Of course, when you look out through the window of a plane, unless you’re very close to the ground, at take off or landing, you don’t actually see people walking, but even so you look down from a great height and sometimes you see a city below, and you can be absolutely sure there are pedestrians moving around down there.


And if you’re coming into a city you know, and recently I’ve flown into London and New York, you see the city from on high, and you not only know that there are people walking down there, you know they’re walking where you’ve walked in the past, and where you’re going to be walking again, quite soon, just as soon as you land, get off the plane and get into the city.  Here’s a picture of man walking in London, on Fournier Street:


And here’s a picture of a man walking in New York, on West Houston Street, where the pedestrianized La Guardia Place begins, striding across the “Seed Labyrinth” which is a “public art project” by Sara Jones, sponsored by the Lower Manhattan Cultural Council.

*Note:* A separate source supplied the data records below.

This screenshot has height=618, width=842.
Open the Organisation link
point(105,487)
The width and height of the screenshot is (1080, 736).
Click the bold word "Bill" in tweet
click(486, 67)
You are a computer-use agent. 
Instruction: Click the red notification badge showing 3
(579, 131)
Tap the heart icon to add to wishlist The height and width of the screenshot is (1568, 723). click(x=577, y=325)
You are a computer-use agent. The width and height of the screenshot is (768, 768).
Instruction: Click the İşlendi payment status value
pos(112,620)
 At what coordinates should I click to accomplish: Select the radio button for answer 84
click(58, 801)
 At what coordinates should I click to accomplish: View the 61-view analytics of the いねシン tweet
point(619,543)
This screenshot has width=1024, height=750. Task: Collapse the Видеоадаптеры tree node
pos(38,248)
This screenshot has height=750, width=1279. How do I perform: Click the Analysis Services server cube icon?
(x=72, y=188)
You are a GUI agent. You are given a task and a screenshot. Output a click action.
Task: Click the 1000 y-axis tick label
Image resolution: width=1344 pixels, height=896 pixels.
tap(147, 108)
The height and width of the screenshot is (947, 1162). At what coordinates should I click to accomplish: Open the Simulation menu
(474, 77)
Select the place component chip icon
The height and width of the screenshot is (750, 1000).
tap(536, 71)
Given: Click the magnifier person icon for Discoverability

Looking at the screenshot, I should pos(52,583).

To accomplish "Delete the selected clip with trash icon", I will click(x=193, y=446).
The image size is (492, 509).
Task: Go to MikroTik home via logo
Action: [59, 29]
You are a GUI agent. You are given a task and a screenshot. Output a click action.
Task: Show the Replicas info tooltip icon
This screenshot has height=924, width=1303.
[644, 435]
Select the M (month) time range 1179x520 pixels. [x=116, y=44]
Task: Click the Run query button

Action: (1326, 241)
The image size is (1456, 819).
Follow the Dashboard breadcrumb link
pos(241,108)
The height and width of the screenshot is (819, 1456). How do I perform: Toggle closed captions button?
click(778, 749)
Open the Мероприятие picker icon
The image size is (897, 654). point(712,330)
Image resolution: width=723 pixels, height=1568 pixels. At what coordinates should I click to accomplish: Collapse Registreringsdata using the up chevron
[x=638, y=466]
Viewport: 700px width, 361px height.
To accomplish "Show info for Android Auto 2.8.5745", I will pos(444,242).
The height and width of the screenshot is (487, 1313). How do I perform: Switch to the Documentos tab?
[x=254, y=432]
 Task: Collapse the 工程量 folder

The Facebook page says, “Everyone is invited to walk the Labyrinth  …
A Labyrinth is an ancient symbol of wholeness. It combines the imagery of the circle and the spiral into a meandering but purposeful path. The Labyrinth represents a journey to our center and back again into the world. It has only one path, it is unicursal. The way in is the way out. It is a right brain task, the choice is to enter or not, the choice is whether or not to walk a spiritual path.”
That strikes me as going a bit far, and although I can’t pretend to know what’s going on in the mind of that New York walker, I’d guess he’s pretty much unaware that he’s cutting right across a unicursal path.



Immediately to the east of the labyrinth is another art project, the Time Landscape, by Alan Sonfist.  It’s a 25' x 40' rectangular of land, set up in 1978, made to resemble what Manhattan would have looked like before the Dutch settlers arrived in the 17th century.  So it’s filled with native species, beech and birch trees, red cedar, black cherry, mugwort, Virginia creeper, aster, pokeweed, milkweed, catbrier vines, and violets.  I am quoting here, obviously.  I would recognize really very few of these flora, but I’ve nevertheless always thought Time Landscape was a “very good thing.”


I gather that it’s an uphill, not to say Sisyphean, task to keep the Time Landscape free of non-native species, and garden crews have to be in there constantly weeding.  When I was there earlier this month the place did look a bit careworn, and it does seem to have a curious status now as memorial, not so much to 17th century Manhattan, as to 1960s and 70s land art, and there are those who complain that it’s been “museumified,” but although I see their point, I’m still very glad that it’s there.


A little to the north of Time Landscape there are three tall apartment blocks, two of them designated the Silver Towers, containing student housing, the third a co-op for “real people.” Inevitably most of the apartments don’t have any usable outdoor space, nevertheless around the base in certain areas, avid New York gardeners have been at work creating one version of what a 21st century Manhattan time landscape might look like.